One of the programs we worked on was Navstar GPS—the thing that lets your cell-phone tell you your location, but also the thing that lets our military park Cruise missiles at specific addresses. We worked on some other things too, but they were not for public consumption. Even though I don’t know anything you can’t read in Jane’s Defense Quarterly, I can’t tell you about them.
After the Air Force, I worked a few years in retail while going to college, part one. Then I worked human service jobs: direct care for adults with disabilities, and later with adults in severe states. During this work, violence is part of the deal. People are out of control or cannot express their needs any other way, so we encounter violence, no matter how good we are at our jobs. After a hundred or so assaults, and after leaving the field, it occurred to me that none of the people who ever tried to hurt me actually succeeded. This began my path to passivism.
Nowadays, I look back with regret on that military service, knowing that the programs I worked on had the chief aim of killing people more efficiently. I can only take solace in the fact that killing people with greater efficiency reduces civilian casualties, allows less collateral damage, and can shorten conflict. These machines aimed at war save lives, in a back-handed sort of way.

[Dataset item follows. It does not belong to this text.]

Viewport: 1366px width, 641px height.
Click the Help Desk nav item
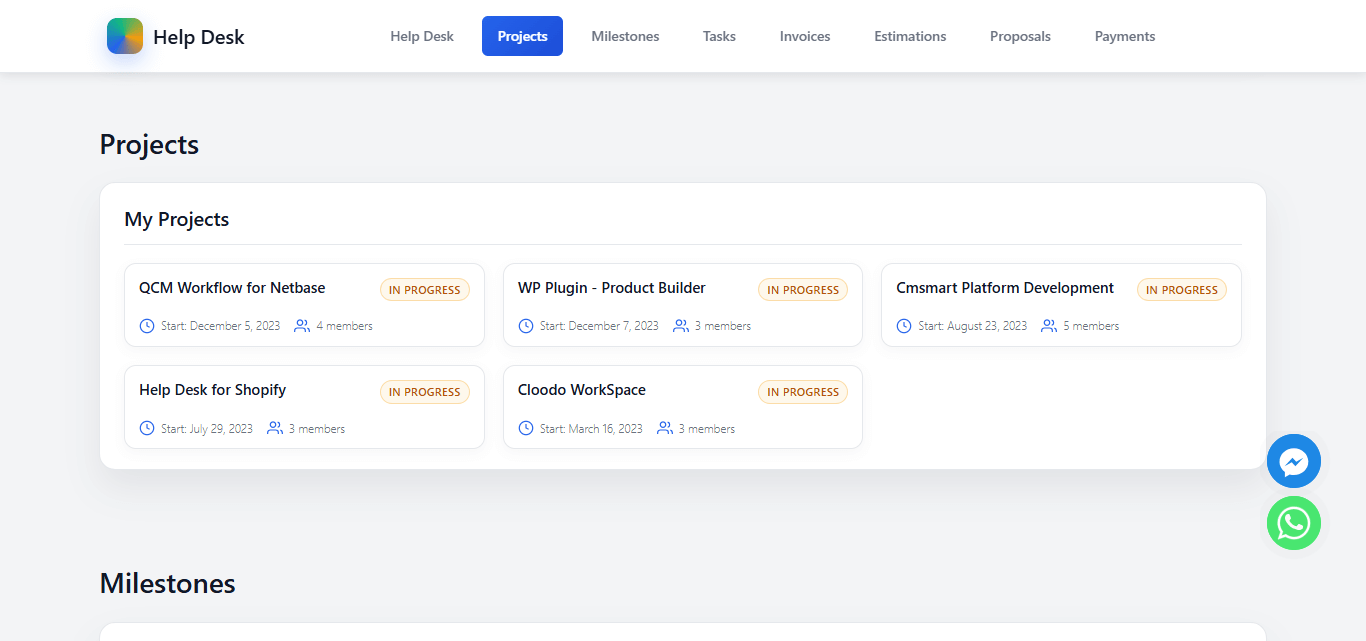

I didn’t do anything especially heroic. I was never closer than thousands of miles from any conflict. The blood on my hands is figurative at worst. I didn’t sacrifice years of my life; the Air Force helped me become independent, grow up, and form an identity, accepted me at my weakest, and let me out into the world stronger and better. I don’t like to be noticed or recognized on Veterans Day.
On the other hand, my passivism is enabled by my strength. I recognize I am in no special danger from others. In the unlikely event someone on the street decides to attack me, I know I have already survived many such attacks with no harm done. My passivism is cheap. It costs me nothing. It is like going on a hunger strike during a famine.
I also know that the peacefulness in which most of us live is enabled by the strength of our military service in the same way.
What does a real veteran sacrifice? They sacrifice their stance of peace so we can have ours. They work with outdated hardware and software leaving them few post-service career opportunities. They get blood on their hands so ours can remain clean. They deploy so we can stay home. Move every few years so we can grow up and grow old in the same town, if we so wish. And during conflicts, they go into harm’s way, look other men in the eye, and pull the trigger.
This is a great and terrible sacrifice even for those who don’t realize what they have given.
I hope for a day when we can have a peaceful stance towards the world, and the world has a peaceful stance towards us. And I feel the deepest gratitude.